**Aim of the task:** Copy, word for word, the lines of the entries below between the one with "The width and height of the screenshot is (590, 301)." and the one with "Select the Fuzzy Select magic wand tool", inclusive, and leave out everything else.

**Provided data:**
-=-=-

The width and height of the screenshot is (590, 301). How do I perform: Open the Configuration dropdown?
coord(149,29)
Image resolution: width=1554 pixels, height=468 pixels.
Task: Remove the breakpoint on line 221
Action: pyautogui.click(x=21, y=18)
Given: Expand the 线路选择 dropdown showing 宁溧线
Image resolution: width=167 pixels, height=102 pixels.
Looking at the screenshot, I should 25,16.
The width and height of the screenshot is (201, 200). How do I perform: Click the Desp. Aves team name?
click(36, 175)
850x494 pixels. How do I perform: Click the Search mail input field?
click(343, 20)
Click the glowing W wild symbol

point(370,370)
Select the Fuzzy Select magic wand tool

-=-=-

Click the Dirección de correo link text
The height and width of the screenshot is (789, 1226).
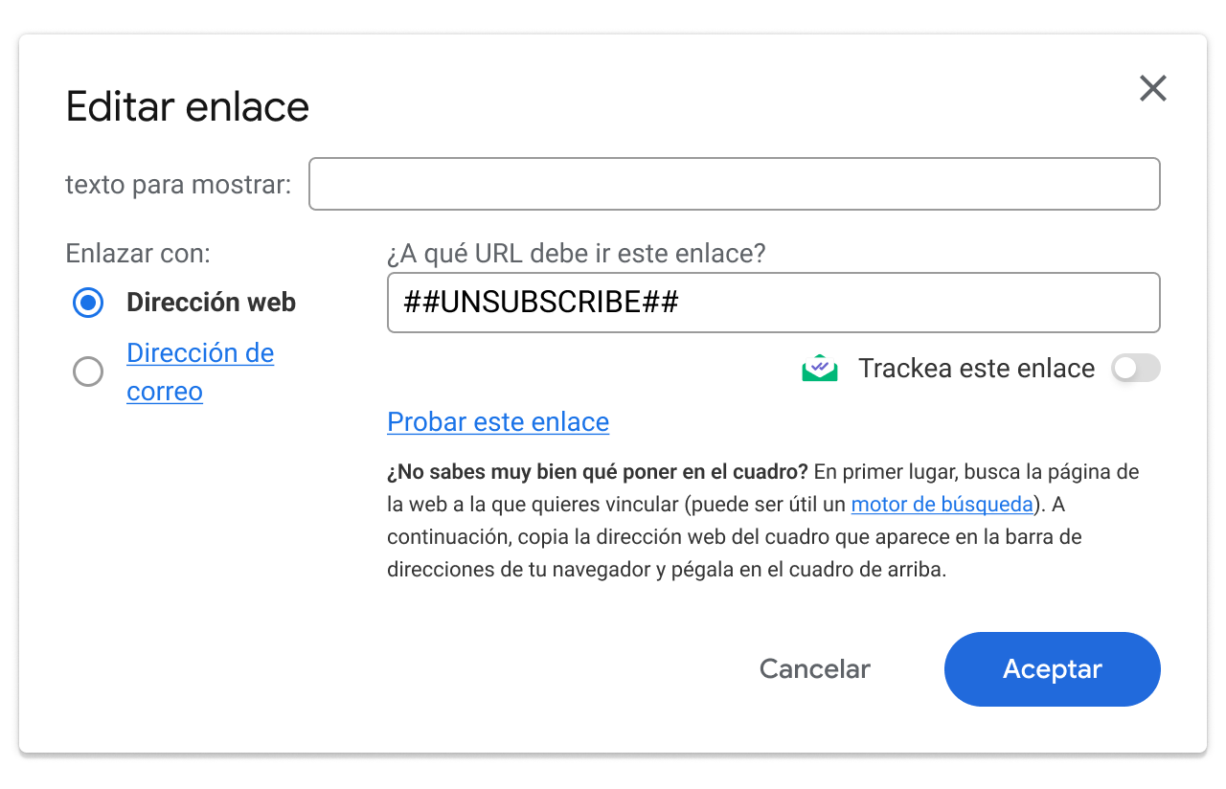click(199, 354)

-=-=-

**Exercise answer:**
The width and height of the screenshot is (590, 301). How do I perform: Open the Configuration dropdown?
coord(149,29)
Image resolution: width=1554 pixels, height=468 pixels.
Task: Remove the breakpoint on line 221
Action: pyautogui.click(x=21, y=18)
Given: Expand the 线路选择 dropdown showing 宁溧线
Image resolution: width=167 pixels, height=102 pixels.
Looking at the screenshot, I should 25,16.
The width and height of the screenshot is (201, 200). How do I perform: Click the Desp. Aves team name?
click(36, 175)
850x494 pixels. How do I perform: Click the Search mail input field?
click(343, 20)
Click the glowing W wild symbol

point(370,370)
Select the Fuzzy Select magic wand tool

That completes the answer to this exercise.